MIT Prof. Martin Z. Bazant on electrical double layer, electroosmotic flow, and deionization shock
What are the differences between linear and nonlinear system response? How can we enable ion transport to be faster than in bulk electrolyte? Professor from the Department of Chemical Engineering at MIT, Martin Z. Bazant, speaks on the sources of nonlinearities in electrochemistry.
There are a lot of opportunities for using electrochemistry for materials processing. For example, making certain kinds of porous materials or other chemicals by electrochemical means. One of the largest industrial processes, aluminum production by the Hall- Heroult process, which is an electrochemical process. Electrochemistry clearly has a lot of importance in society, and is a major topic today in engineering. I would say that the understanding of electrochemical systems, although quite well developed for at least a century now, still has a lot of room to grow and advance.

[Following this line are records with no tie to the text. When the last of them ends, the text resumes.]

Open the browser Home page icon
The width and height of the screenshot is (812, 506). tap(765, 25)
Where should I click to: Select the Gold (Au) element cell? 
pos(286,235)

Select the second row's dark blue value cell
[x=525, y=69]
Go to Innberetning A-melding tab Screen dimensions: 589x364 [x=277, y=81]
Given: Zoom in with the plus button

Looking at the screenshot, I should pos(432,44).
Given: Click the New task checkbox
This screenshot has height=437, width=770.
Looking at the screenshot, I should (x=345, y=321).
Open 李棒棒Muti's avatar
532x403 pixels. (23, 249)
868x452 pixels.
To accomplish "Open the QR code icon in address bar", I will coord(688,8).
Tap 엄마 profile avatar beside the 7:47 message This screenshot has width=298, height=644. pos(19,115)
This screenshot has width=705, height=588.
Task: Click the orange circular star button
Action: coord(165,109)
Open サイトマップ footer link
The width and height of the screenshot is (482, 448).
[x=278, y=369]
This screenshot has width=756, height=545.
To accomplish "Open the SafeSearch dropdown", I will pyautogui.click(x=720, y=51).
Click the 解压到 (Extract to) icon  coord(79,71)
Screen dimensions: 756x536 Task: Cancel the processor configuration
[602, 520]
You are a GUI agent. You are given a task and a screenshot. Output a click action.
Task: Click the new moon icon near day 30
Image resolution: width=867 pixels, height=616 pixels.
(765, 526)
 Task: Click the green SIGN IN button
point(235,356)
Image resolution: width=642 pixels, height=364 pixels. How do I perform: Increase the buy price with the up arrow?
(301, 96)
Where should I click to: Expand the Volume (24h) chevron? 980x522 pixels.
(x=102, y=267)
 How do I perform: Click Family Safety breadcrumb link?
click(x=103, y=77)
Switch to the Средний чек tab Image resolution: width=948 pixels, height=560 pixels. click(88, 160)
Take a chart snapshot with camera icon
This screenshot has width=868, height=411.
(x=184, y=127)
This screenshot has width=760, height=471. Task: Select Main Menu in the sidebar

Let me give just a few examples from my own research that I’ve been involved in that I think illustrate the principles I’ve just been describing. The first would be the topic of induced charge electroosmosis. Electroosmosis is an electrokinetic phenomena meaning that it is in the class of phenomena that involve the motion of particles or fluids in response to electric fields. Specifically when you have an electrochemical system you typically have a liquid electrolyte, which is a solution of positive and negative ions, cations and anion, and typically electrolytes are neutral, so there are roughly equal numbers of positive and negative elements. However, near charged surfaces, which might be the walls of a porous material, they’re always imbalances of positive and negative charges, which lead to the formation of the so-called double layer. This is where there’s a certain charge on the surface and then equal and opposite charges distributed in the electrolyte through this imbalance of positive negative charge.
One important source of nonlinearity comes from placing electrolytes in a porous material, or also in a microchannel or a lab-on-a-chip device, where you have surfaces with those double layers that I mentioned earlier playing a large role. In particular when you apply a large current through a porous medium or microchannel the effects of those surfaces can give you transport pathways essentially along the surface, so-called service conduction or electroosmotic flow, which allow the ions to get where they need to go faster than they would in a bulk system. This process can lead to the formation of very sharp discontinuities in ion concentration, which we call deionization shocks. That spontaneous sort of separation of high and low salt in a material due to the nonlinear dynamics of the transport is providing an opportunity for new kinds of separations in electrochemical processes.